O Moraes. O Vorcaro. As Mensagens. O Aplicativo e as Contradições


 

O argumento utilizado pelo ministro Alexandre de Moraes, do Supremo Tribunal Federal (STF), para negar que tenha trocado mensagens com Daniel Vorcaro, do Banco Master, no dia da prisão do banqueiro, contradiz informações do aplicativo utilizado pela Polícia Federal para extrair os documentos e a análise de peritos especializados na análise de conteúdos de aparelhos eletrônicos. Como revelou a colunista Malu Gaspar, do GLOBO, as conversas de WhatsApp entre Moraes e Vorcaro, em 17 de novembro do ano passado, ocorreram por meio de imagens de visualização única, ou seja, que são apagadas na plataforma após serem abertas. No caso de Vorcaro, esses arquivos vinham de anotações feitas no bloco de notas do celular, que ficaram salvas em seu aparelho e foram recuperadas pela PF.

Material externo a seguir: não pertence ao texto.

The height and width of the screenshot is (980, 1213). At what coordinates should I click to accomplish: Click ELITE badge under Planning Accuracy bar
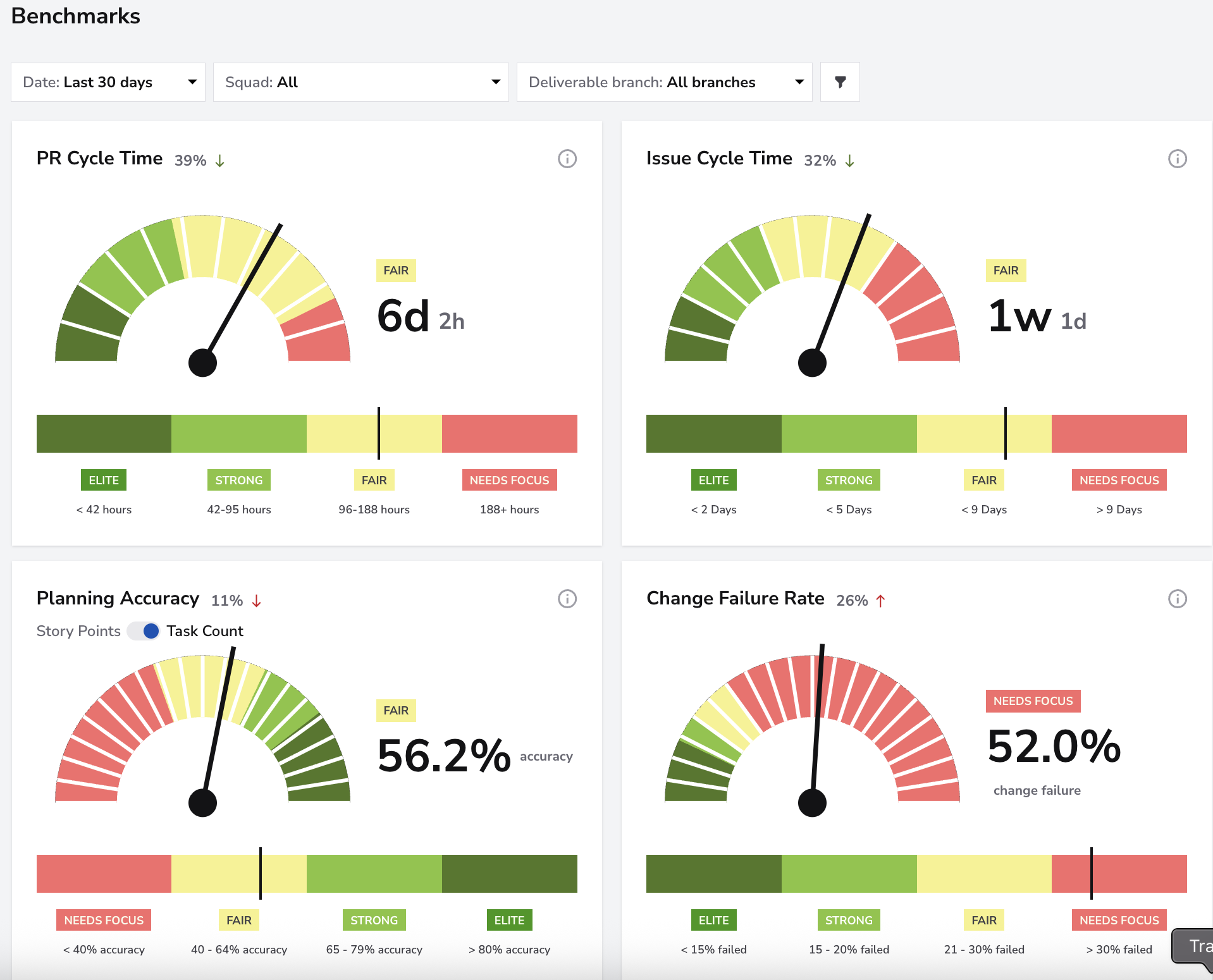point(509,920)
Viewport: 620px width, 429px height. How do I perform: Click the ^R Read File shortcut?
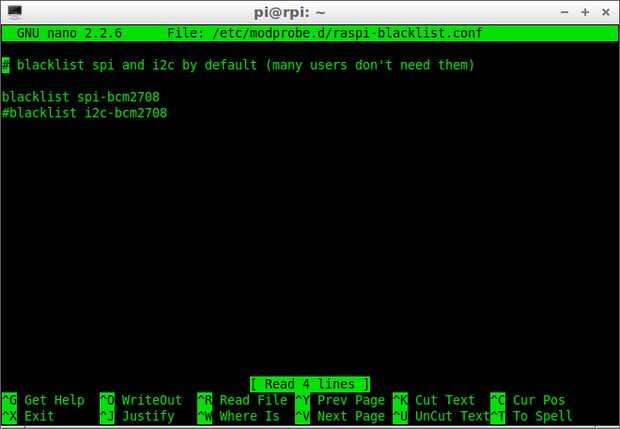coord(242,400)
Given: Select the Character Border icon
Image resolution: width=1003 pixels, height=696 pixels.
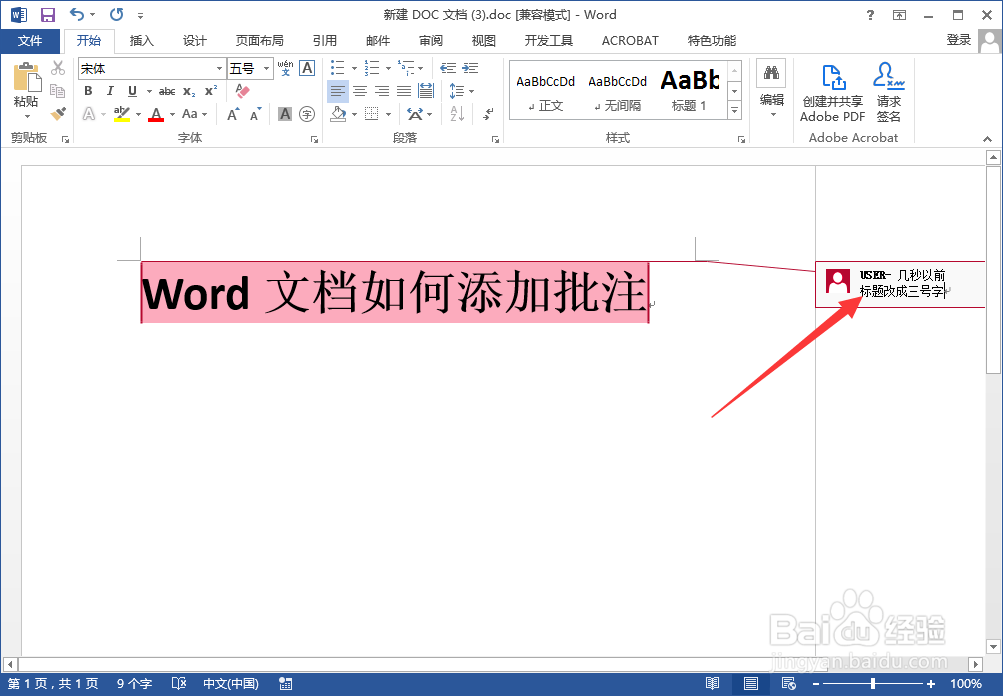Looking at the screenshot, I should coord(305,68).
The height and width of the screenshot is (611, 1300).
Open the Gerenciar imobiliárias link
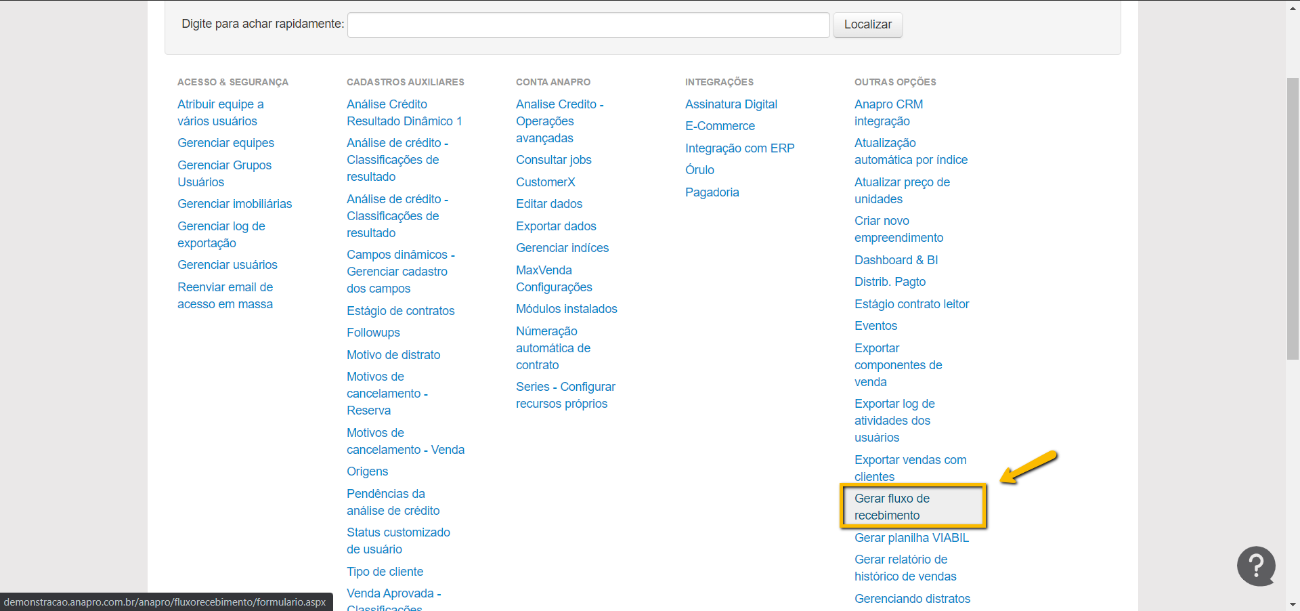pyautogui.click(x=235, y=204)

Em nota divulgada à imprensa nesta sexta-feira, Moraes afirmou que os prints das mensagens estavam “vinculados a pastas de outras pessoas” e que a “mensagem e o respectivo contato estão na mesma pasta do computador de quem fez os prints”. Ele se referia aos arquivos extraídos do celular de Vorcaro e enviados à Comissão Parlamentar de Inquérito (CPI) do INSS. Pela lógica apresentada pelo ministro, a divisão dos arquivos nas pastas disponibilizadas à CPI demonstraria que as capturas de tela feitas por Vorcaro seriam direcionadas a terceiros, e não a ele. Entretanto, uma análise dos arquivos revela que os prints e os contatos só foram alocados na mesma pasta por um padrão utilizado pelo software de extração de evidências usado pela PF, que não vincula o arquivo ao seu destinatário no WhatsApp.

Especialistas em perícia criminal ouvidos pelo GLOBO afirmam que, diferentemente do que o ministro diz, o fato de os arquivos estarem na mesma pasta não tem relação com o envio de mensagens. Segundo eles, essa distribuição dos prints e dos contatos salvos no celular de Vorcaro, após serem extraídos do celular, é uma organização própria do programa usado pela Polícia Federal. Para fazer a análise do conteúdo de aparelhos eletrônicos, como um notebook ou um celular, a PF utiliza um programa chamado IPED (sigla de Indexador e Processador de Evidências Digitais), desenvolvido em 2012 e disponível desde 2019 em código aberto.